## DOCUMENT TEXT
## Start

LIVE ROOM SET-UP
Following, or simultaneously to, the powering-up and calibration of the recording equipment and, if required, the creation of DAW session files, recordists should prepare the studio for the arrival of the performers. At this stage, whoever is responsible for the set-up (possibly the assistant engineer) should consult the session plan in order to gather information regarding:
• Musicians’ placement, including the use of microphone stands and baffles
• Transducer and backline selection and positioning (including rental-related information)
• Cabling
• Inputs and track allocation
• Headphone / Foldback mix and talkback requirements
• The distribution and arrangement of comfort or atmosphere-related items
• Instrument-related requisites, e.g. oiling of pedals, tuning of drums, etc.
The set-up stage provides an opportunity for recordists to start their relationship with artists and producers on positive terms and it is important to note that strong first impressions commonly have a long-lasting impact in music production environments.
INSTRUMENT PLACEMENT
Spatial positioning can affect the sound of instruments dramatically so recordists should be very careful when selecting the placement for their sound sources. In rock and pop music, it is common for engineers to start the set-up process by searching for the ideal position for the drum kit, which seems sensible as this instrument is usually the largest and most complex element in standard productions.
Some of the most common techniques used for drum placement involve the playing and auditioning of a given component of the kit at different positions within the recording environment. Some individuals use the floor tom or the bass drum as the ‘placement testing’ instrument due to their low-frequency resonance. With that in mind, if a pronounced low-end resonance is desired, in most small to medium-sized, rectangular-shaped rooms, the best sounding position will almost certainly lie in the centre of all dimensions, i.e. the middle of the room.
Considering the importance of the snare drum in contemporary rock music, recordists may alternatively use this instrument for their drum kit placement tests. In such case, a technician may easily carry and play a snare drum around the studio unaided, listening for the interaction between the instrument’s ‘dry’ sound and its early reflections. Once the most appropriate sound (balance) for the ‘backbeat’ is found, the drum kit may be assembled around it.
There are no hard rules on how to place the rest of the performers and respective backline in relation to the drum kit, although it is common for bass players to prefer the hi-hat side of the kit and to request a line of sight with the drummer’s bass drum foot. Assistants should always consult the session plan for instructions before making any decisions involving placement.
Upon the arrival of the performers at the recording space, technicians should be ready to start the sound-check process. At this point, the backline should be in its general position (session plan) and drum kit should be in its place and in tune (see Appendix 6 for a description of drum tuning procedures).
The sound-check can be long and arduous process that demands concentration and it should be free from any unnecessary distractions relating to set-up.

## End

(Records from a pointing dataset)
## Start

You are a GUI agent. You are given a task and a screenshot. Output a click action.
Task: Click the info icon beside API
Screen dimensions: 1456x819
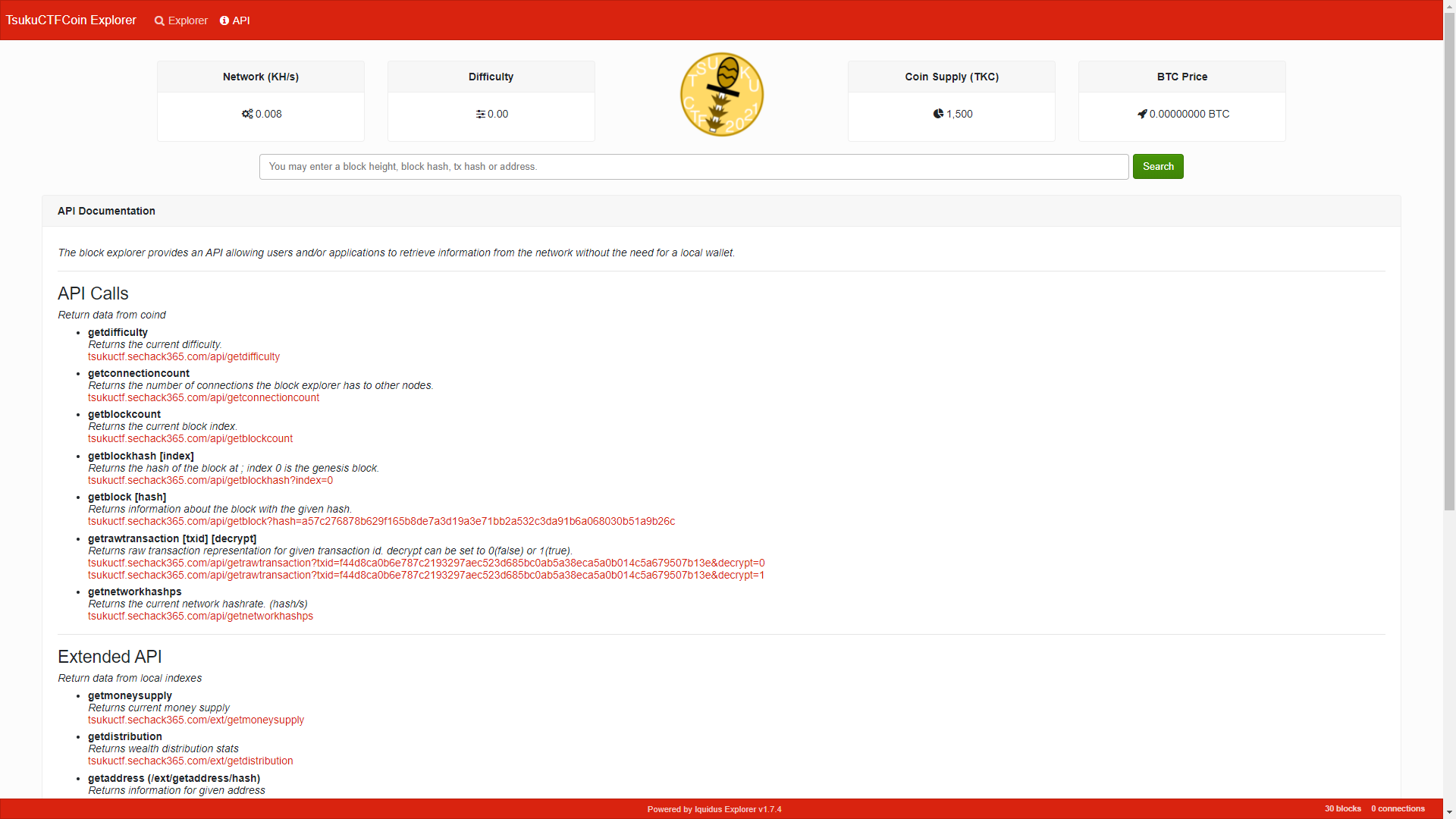point(224,20)
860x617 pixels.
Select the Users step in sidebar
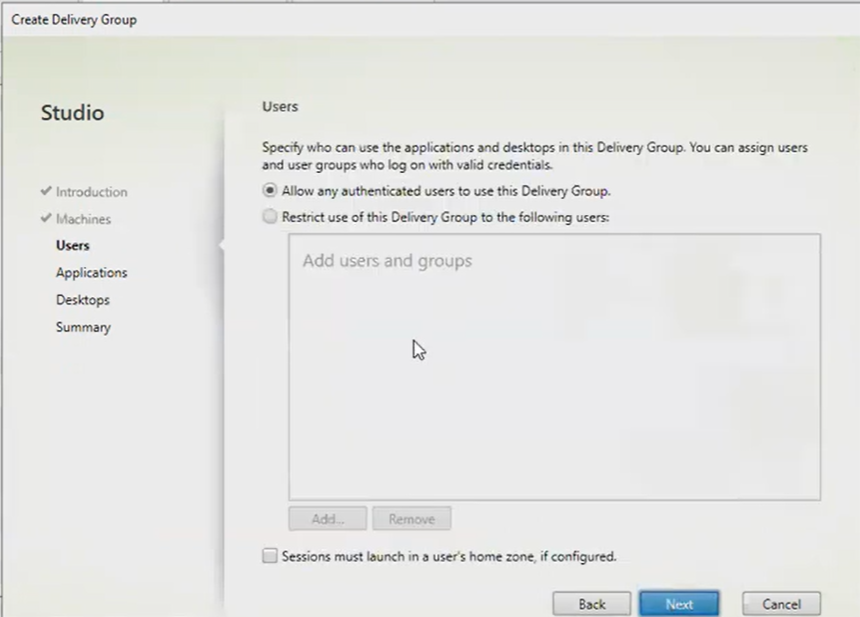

## End

## SET OF TASKS
1 > Rewrite the set-up passage from "LIVE ROOM SET-UP" to "of drums, etc.", changing "assistant engineer" to "second engineer".
2 > Decide whether each statement agrees with the set-up passage, answering yes or no and quoting the words that settle it: (a) Bass players commonly prefer the hi-hat side of the drum kit. (b) The drum kit is usually the smallest element in standard productions. (c) A technician needs help to carry a snare drum around the studio.
3 > Answer these questions from the set-up passage:
(a) Who might be responsible for the set-up?
(b) Which two drums do some individuals use as the 'placement testing' instrument?
(c) Which appendix describes drum tuning procedures?
The entries have no connection to the set-up passage.

## OUTPUTS BY TASK
1 >
LIVE ROOM SET-UP
Following, or simultaneously to, the powering-up and calibration of the recording equipment and, if required, the creation of DAW session files, recordists should prepare the studio for the arrival of the performers. At this stage, whoever is responsible for the set-up (possibly the second engineer) should consult the session plan in order to gather information regarding:
• Musicians’ placement, including the use of microphone stands and baffles
• Transducer and backline selection and positioning (including rental-related information)
• Cabling
• Inputs and track allocation
• Headphone / Foldback mix and talkback requirements
• The distribution and arrangement of comfort or atmosphere-related items
• Instrument-related requisites, e.g. oiling of pedals, tuning of drums, etc.

2 >
(a) Yes: "it is common for bass players to prefer the hi-hat side of the kit"
(b) No: "this instrument is usually the largest and most complex element in standard productions"
(c) No: "a technician may easily carry and play a snare drum around the studio unaided"

3 >
(a) Possibly the assistant engineer.
(b) The floor tom or the bass drum.
(c) Appendix 6.